The death toll rose to at least 46 since Friday as a 75-year-old Dutchman went out to skate in the western village of Hank, only for the ice to crack beneath his feet.
Three children and two adults also had to be rescued in similar incidents in the skating-mad Netherlands.
The victims of the brutal cold also include 18 people killed in Poland, six in the Czech Republic, five in Lithuania, four each in France and Slovakia, two each in Italy, Serbia and Romania and one in Slovenia.
Homeless people account for many of the dead, and cities across Europe have been racing to open emergency shelters to protect people sleeping rough.
In Germany, the national homeless association urged shelters to open during the day and not just at night.
“You can die of cold during the day too,” its chief Werena Rosenke warned.
Authorities are also urging people to look out for elderly relatives and neighbours after a French woman in her nineties was found frozen to death outside her retirement home.
In Paris, some 50 regional lawmakers were to spend on Wednesday night on the streets to protest the “denial of dignity” suffered by those without roofs over their heads.
And in the northern port of Calais, authorities were launching emergency plans to shelter migrants who camp out near the coast hoping to stow away on trucks bound for Britain.
Schools were shut across Kosovo, western Bosnia and much of Albania, as well as in parts of Britain, Italy and Portugal.
Temperatures again plunged below -20 Celsius (-4 Fahrenheit) overnight in numerous parts of Europe — even hitting -36C in Glattalp, 1,850 meters (6,000 feet) above sea level in the Swiss mountains.
Ahead of a predicted thaw towards the end of the week, both Belgium and Switzerland marked their coldest nights of the winter so far.
And in the usually balmy south of France, residents in Biarritz and Saint-Jean-de-Luz were heading out with skis to zoom down the snowy streets of the beach resorts.
Europe’s cold snap comes as the Arctic experiences record-high temperatures, prompting scientists to ask if global warming may be playing a role in turning things upside down.
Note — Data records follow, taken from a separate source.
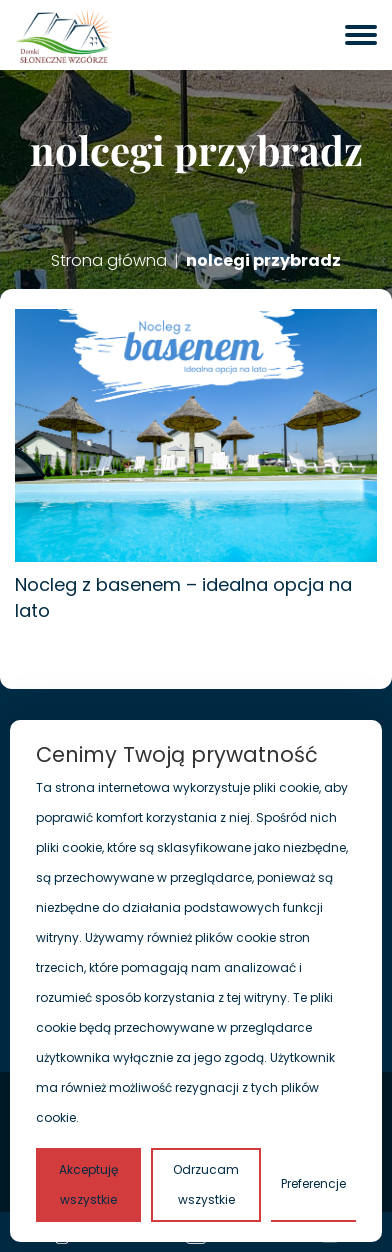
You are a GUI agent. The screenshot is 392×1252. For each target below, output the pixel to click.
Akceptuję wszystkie (88, 1184)
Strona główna (109, 261)
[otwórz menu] (361, 35)
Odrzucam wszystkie (206, 1184)
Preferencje (313, 1183)
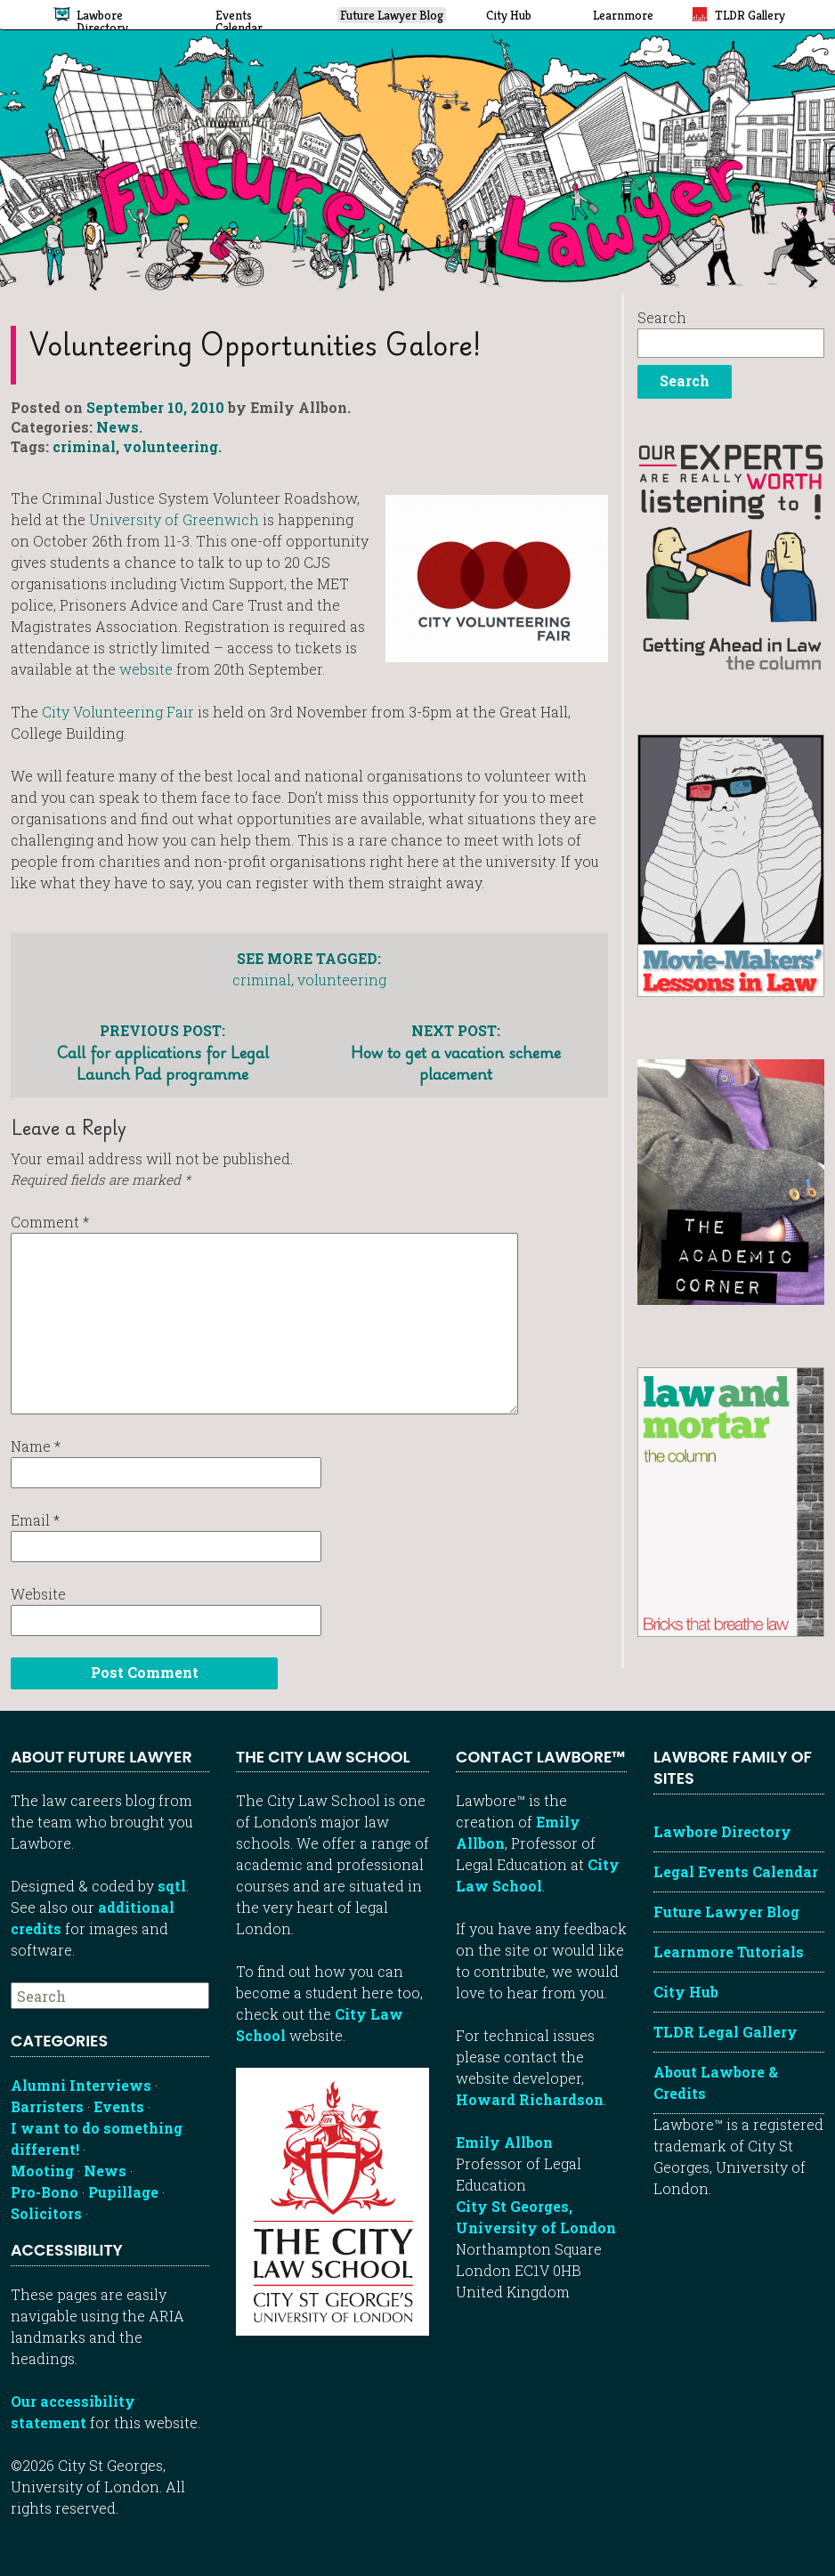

Dubbed the “Siberian bear” by the Dutch and the “snow cannon” by Swedes, the icy blast has played havoc with transport networks.
In Ireland, anxious residents were hoarding bread and milk as they braced for Thursday’s arrival of a storm expected to bring the heaviest snowfall in decades.
“It’s fair to say the people of Ferrybank and Slieverue are taking the #Beastfromtheeast serious,” said one Twitter post alongside a picture of empty supermarket shelves.
The National Emergency Coordination Committee has issued a red alert, ordering everyone in the provinces of Munster and Leinster to stay indoors from 4 p.m. on Thursday until noon Friday.
And Dublin’s travellers were already facing major disruptions, with Ryanair cancelling all flights in and out of the capital for the rest of the day.
Kosovo announced restrictions on electricity usage lasting between one and three hours, due to a surge in power consumption mirrored across Europe as people turn up the thermostat.
Even professionals are feeling the chill.
In Amstetten in northwest Austria which is hosting international championships for ice stock — a sport similar to curling — organizers moved the opening ceremony inside due to the cold.
Austrians were reserving particular sympathy for Ludwig Rasser and Norbert Daxbacher, two employees at the Sonnblick weather station 3,109 metres above sea level.
Handed the honour of having the “coldest job in Austria” by the Oesterreich tabloid, Rasser and Daxbacher are charged with heading out to measure the temperature three times a day.
The process takes an hour in temperatures of -32C — which “with the windchill feels like -60,” Rasser said.